Crawling out from the text adventure depths is World of Horror (opens in new tab), an game inspired by the body horror of Junji Ito and the cosmic unknown of HP Lovecraft. This 1-bit horror game takes place in a small Japanese seaside town where doom and terror are seeping into the homes of the unsuspecting residents.
Inspired by '80s text adventures, World of Horror has a rogue-lite structure where you must solve a handful of mysteries without meeting your bloody end by one of the stories' many eldritch monsters. Successfully solving these mysteries helps the village heal from its inevitable doom and slowly unlocks a looming lighthouse on the outskirts of town. You play as one of the game's of teenage protagonists and challenge the forces of death by exploring, collecting objects, and facing random encounters with the town's sinister beings.
The introductory mystery I played is centered around banishing a scissor wielding woman from the local high school, where she's been murdering the students. Your missing friend, who you suspect has become the scissor woman's latest victim, leaves you notes on how to force her back to her own dimension. To complete the ritual I have to find blessed chalk to draw the eldritch sigil and holy candles to light it.
She's not the only one in the school, though: I face a man whose face keeps glitching, a weird, fleshy specimen in a jar who tries to control my mind, and a grotesque teacher whose body is bloated from being left in the high school swimming pool. As I pull open a classroom's sliding door, the other side reveals a ghostly girl with long black hair who slams it back shut. Finally, when I've collected both the chalk and candles, it's time to face the twisted woman. As she enters the classroom I realise that it's the first time I've ever seen her up close, and the rumors and stories I've heard materialise into a disgusting reality.
In other horror games, ghosts and ghoulies keep to the shadows, building tension and terror. But in World of Horror you fight face-to-face, bulging eyes, wide smile, and bloated skin staring right at you. You get to take in every pixel of the grotesque monster in front of you.
The scissor woman's three heads are all piled on top of each other, her mouths gawp open creating a huge vertical slice as she menacingly snips her bloody scissors at me. My first instinct is to punch her many heads multiple times, but in World of Horror there are smarter ways to fight.
You have a range of choices from attacking, defending, dodging, and casting spells. These actions can be stacked, with a bar that depletes to cap your move sets. Combat is turn-based and I was luckily get to go first. I pick up a baseball bat I found earlier and equip it, hoping I won't need it if the ritual works. Your health in World of Horror is your stamina and your reason. Most monsters only go for one, but since the Scissor woman is powerful she attacks both.
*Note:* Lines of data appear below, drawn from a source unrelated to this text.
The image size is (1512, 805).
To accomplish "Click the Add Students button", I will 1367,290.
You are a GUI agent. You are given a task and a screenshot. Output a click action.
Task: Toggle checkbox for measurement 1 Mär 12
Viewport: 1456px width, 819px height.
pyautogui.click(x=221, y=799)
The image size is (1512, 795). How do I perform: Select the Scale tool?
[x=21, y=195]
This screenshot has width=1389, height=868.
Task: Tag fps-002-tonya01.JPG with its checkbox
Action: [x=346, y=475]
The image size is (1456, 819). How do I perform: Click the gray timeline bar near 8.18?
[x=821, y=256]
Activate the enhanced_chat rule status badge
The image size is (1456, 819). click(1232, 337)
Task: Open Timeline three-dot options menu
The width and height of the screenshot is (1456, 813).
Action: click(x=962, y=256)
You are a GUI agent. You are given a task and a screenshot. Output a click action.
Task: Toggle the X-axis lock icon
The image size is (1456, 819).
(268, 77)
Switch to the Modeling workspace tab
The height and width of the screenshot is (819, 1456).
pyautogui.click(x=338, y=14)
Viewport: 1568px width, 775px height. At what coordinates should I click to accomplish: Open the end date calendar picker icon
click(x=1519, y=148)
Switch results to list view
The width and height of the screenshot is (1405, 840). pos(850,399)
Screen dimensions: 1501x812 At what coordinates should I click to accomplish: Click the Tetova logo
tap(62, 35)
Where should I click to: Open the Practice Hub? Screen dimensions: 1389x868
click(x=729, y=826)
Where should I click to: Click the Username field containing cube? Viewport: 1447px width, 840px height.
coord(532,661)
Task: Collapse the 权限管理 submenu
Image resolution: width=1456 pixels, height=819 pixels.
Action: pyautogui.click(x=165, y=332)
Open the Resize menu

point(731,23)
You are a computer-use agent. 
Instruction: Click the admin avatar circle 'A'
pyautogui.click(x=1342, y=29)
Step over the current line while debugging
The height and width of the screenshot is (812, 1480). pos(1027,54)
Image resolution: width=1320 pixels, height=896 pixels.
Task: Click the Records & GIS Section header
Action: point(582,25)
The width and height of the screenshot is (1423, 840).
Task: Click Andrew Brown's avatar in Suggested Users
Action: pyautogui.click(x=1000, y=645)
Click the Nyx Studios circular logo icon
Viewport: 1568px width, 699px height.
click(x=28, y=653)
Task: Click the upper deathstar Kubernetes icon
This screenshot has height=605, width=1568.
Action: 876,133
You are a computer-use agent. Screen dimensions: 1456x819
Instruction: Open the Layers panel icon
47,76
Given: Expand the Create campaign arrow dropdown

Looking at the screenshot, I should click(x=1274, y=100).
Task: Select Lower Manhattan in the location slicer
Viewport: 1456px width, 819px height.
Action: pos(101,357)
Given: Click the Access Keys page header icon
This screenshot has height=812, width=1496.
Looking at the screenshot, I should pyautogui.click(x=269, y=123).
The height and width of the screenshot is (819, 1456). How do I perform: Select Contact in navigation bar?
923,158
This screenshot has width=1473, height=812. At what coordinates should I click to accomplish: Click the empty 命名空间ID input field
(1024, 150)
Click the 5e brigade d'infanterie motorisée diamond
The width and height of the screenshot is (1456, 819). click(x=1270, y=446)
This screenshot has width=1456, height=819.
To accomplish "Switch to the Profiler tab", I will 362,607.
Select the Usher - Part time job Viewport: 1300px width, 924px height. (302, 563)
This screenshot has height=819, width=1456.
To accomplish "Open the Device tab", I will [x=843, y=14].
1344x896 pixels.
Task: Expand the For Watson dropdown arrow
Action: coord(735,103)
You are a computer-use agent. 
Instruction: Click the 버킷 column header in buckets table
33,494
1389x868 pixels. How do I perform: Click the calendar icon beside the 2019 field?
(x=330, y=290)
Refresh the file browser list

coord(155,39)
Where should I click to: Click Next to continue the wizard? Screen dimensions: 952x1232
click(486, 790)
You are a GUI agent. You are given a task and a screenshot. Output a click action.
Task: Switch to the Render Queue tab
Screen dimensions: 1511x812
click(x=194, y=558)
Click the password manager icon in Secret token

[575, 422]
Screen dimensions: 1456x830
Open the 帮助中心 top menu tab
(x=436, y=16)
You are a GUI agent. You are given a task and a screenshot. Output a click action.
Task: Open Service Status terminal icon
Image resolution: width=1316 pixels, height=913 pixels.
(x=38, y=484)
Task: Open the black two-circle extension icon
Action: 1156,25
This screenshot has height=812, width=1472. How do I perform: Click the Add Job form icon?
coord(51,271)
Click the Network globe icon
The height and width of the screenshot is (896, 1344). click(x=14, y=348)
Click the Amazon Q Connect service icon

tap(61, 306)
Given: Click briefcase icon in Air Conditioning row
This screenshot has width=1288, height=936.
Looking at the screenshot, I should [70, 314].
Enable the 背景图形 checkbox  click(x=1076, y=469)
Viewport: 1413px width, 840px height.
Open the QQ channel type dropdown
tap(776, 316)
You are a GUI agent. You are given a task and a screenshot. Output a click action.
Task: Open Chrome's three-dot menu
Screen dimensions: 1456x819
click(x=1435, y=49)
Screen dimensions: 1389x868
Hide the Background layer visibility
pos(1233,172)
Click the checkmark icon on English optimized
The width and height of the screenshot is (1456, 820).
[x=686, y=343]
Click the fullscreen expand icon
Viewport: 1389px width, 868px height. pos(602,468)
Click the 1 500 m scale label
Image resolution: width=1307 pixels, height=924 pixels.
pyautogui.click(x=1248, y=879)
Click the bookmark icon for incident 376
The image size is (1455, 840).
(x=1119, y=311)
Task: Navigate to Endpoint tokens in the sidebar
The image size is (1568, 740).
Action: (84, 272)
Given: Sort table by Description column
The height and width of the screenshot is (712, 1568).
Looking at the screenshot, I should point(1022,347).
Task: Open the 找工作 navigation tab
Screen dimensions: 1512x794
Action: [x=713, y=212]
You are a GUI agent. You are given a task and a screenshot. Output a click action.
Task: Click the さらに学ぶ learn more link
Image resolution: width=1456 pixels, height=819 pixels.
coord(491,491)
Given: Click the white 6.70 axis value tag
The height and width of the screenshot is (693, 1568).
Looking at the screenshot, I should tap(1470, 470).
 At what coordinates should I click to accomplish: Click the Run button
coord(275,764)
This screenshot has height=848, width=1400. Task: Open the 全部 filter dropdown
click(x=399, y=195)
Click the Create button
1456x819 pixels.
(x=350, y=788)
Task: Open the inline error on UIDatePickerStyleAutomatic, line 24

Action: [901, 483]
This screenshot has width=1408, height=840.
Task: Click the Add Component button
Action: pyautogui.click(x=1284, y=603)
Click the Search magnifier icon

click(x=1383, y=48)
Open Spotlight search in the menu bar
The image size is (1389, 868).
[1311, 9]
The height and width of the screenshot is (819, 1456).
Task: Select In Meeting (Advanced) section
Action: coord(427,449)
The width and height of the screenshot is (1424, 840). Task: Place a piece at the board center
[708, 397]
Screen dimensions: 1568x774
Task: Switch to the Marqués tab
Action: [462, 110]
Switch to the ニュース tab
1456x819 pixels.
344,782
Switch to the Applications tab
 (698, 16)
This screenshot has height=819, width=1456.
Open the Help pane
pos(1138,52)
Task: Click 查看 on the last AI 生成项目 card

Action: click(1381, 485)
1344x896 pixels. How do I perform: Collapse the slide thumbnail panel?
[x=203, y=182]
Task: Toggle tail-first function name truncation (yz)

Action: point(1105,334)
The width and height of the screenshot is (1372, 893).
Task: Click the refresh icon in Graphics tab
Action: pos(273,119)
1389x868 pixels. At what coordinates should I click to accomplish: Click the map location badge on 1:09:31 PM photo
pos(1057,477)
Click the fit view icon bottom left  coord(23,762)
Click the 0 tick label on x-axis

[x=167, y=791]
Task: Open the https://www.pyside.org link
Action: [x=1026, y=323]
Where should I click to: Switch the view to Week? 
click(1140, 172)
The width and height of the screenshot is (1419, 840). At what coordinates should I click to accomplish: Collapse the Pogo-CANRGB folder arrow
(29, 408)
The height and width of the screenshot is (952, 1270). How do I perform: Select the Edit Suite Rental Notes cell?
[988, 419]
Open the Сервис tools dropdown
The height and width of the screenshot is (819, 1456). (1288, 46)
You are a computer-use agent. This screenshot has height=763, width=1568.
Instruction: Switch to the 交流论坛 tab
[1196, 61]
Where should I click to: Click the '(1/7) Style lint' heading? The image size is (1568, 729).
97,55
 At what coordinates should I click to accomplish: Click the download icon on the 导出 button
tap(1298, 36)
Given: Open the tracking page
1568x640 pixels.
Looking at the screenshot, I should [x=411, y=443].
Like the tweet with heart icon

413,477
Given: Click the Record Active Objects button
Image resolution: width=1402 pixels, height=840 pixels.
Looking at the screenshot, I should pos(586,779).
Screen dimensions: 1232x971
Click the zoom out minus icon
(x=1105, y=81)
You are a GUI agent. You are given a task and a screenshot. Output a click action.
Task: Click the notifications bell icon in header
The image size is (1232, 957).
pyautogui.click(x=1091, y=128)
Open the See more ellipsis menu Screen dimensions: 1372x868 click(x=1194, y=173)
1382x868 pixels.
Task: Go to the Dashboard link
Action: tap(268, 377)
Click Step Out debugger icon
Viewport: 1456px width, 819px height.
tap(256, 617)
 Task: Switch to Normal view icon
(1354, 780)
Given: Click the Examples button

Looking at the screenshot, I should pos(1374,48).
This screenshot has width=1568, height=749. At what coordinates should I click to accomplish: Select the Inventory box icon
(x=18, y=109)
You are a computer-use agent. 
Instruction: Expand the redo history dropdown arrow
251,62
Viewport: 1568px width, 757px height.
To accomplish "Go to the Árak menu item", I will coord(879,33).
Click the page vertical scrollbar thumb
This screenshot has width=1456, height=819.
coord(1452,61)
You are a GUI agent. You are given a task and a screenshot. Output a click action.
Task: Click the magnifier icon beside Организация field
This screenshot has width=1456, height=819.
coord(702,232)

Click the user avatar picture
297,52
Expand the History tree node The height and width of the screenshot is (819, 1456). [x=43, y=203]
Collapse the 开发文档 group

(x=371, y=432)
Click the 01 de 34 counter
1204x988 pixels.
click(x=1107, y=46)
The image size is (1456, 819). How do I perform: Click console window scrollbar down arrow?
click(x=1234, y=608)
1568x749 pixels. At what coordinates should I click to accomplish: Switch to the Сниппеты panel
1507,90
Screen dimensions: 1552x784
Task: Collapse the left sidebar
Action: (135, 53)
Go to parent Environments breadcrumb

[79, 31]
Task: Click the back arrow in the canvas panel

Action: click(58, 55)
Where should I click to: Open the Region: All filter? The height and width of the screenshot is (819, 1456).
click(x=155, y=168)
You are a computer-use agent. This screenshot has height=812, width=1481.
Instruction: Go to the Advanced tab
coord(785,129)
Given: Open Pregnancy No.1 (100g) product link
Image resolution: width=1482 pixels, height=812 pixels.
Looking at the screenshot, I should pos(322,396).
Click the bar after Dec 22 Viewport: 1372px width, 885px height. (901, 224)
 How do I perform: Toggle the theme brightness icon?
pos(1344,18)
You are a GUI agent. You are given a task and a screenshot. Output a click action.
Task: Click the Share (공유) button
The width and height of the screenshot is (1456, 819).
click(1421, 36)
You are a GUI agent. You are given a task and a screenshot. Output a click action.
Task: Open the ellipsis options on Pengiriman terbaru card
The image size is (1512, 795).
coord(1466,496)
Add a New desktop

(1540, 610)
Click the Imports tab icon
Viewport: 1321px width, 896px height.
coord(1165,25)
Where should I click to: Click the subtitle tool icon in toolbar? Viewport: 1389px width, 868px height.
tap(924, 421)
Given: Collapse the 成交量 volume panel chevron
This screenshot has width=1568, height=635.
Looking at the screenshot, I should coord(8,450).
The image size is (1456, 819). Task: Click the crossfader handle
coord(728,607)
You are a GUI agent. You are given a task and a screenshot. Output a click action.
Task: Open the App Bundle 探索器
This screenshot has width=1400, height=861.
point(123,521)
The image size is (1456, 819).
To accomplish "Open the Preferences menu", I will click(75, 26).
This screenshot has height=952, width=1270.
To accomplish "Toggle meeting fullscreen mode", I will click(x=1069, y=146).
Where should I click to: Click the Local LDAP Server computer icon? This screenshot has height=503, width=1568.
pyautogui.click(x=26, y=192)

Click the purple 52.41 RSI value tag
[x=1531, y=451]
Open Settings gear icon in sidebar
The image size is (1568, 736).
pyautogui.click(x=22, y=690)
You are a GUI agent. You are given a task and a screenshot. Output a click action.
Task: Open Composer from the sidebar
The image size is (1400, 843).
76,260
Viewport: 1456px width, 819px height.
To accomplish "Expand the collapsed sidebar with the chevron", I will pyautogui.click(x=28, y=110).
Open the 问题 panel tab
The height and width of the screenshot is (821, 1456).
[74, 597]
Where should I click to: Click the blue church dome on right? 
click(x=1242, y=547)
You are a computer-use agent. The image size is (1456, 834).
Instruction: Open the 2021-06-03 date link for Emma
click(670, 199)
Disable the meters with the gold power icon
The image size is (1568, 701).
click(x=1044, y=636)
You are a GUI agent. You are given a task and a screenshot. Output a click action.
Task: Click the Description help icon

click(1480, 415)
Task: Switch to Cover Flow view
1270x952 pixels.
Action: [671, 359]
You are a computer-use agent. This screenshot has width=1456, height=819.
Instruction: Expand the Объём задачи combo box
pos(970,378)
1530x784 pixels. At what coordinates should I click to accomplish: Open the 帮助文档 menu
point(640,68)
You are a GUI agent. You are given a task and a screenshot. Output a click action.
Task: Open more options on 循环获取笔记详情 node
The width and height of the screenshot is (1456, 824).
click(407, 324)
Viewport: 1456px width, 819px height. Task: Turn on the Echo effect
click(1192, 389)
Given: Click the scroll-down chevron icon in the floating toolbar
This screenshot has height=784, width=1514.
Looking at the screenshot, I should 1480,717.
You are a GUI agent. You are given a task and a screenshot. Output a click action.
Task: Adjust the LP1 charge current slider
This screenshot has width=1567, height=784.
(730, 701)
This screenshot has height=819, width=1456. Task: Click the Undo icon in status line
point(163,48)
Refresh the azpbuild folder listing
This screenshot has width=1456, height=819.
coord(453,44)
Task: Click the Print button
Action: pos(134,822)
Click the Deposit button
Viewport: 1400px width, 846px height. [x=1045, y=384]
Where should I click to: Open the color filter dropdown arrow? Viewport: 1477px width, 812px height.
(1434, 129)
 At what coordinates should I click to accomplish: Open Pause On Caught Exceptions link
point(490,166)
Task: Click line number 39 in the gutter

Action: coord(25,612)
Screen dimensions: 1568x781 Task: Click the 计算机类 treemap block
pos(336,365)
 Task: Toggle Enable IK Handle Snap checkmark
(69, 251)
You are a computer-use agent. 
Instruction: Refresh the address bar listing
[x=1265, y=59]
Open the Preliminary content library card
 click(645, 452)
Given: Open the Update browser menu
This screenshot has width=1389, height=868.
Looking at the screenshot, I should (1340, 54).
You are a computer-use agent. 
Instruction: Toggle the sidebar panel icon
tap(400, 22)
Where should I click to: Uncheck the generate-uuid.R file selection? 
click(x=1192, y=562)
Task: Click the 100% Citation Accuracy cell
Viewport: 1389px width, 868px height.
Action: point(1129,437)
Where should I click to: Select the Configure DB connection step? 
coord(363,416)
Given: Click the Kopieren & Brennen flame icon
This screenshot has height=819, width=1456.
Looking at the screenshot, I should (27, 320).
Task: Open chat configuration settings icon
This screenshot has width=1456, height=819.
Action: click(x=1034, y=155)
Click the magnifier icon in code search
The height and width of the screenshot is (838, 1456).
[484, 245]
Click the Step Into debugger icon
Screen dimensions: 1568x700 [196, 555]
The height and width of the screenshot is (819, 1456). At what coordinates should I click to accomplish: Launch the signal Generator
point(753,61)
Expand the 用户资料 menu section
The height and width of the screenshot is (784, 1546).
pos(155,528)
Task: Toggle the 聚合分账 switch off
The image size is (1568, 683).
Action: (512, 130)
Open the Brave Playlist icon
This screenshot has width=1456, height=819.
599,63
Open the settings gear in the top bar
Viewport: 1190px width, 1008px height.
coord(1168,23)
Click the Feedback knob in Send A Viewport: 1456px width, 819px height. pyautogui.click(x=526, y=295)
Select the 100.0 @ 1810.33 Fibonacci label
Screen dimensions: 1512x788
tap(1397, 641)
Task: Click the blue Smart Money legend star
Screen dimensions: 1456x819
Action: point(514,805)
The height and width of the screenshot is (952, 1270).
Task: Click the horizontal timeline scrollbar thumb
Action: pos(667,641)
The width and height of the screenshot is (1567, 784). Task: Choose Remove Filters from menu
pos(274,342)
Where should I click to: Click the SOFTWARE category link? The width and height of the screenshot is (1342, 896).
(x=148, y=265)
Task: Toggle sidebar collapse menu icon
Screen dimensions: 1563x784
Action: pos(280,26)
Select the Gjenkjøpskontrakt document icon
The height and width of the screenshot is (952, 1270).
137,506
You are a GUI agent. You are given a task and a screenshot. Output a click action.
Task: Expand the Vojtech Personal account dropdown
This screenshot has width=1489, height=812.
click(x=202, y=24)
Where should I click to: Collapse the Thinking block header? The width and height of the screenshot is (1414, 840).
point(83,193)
Turns out I needed the baseball bat after all.
After failing to figure out the order of claps and bows I need to do to finish the ritual, she slices me to pieces, the portrait of the teenager getting slowly bloodier and bloodier until it's just a splatter of black.
If you die in World of Horror you start again with a handful of different mysteries that keep it relatively fresh, though after multiple playthroughs the same stories will keep returning, meaning I'll have a chance at facing her again.
World of Horror (opens in new tab) is a text adventure with chilling imagination. Even when mysteries repeat, I feel like I have a second (third or fourth) chance of redemption. The game is currently in Steam Early Access but features more than enough harrowing stories, grotesque monsters, and all-seeing ancient gods to keep you awake at night.